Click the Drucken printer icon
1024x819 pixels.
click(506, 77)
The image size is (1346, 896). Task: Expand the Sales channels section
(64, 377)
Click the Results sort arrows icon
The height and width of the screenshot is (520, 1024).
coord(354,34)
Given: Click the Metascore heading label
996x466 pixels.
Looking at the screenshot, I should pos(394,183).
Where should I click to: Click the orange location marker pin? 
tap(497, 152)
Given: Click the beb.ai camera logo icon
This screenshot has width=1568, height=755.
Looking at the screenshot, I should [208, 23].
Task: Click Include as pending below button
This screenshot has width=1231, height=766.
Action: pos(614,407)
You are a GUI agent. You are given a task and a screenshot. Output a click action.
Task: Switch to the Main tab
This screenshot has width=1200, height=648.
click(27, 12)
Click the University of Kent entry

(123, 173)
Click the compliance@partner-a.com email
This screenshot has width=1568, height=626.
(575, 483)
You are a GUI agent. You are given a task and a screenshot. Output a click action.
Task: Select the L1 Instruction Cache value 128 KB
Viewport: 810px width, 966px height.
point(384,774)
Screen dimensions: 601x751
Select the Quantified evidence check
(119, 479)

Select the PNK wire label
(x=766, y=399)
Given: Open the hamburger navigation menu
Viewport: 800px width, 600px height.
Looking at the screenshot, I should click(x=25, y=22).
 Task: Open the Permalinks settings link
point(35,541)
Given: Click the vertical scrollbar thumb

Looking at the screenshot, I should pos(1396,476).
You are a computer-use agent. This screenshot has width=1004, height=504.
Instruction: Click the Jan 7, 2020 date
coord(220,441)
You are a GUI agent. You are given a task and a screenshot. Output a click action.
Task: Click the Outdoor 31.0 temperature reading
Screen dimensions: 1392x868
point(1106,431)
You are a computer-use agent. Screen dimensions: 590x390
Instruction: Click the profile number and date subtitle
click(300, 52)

Stated exercise: Count the lines of the rows above that contain the word "dimensions", and give only the number.

Finished task: 3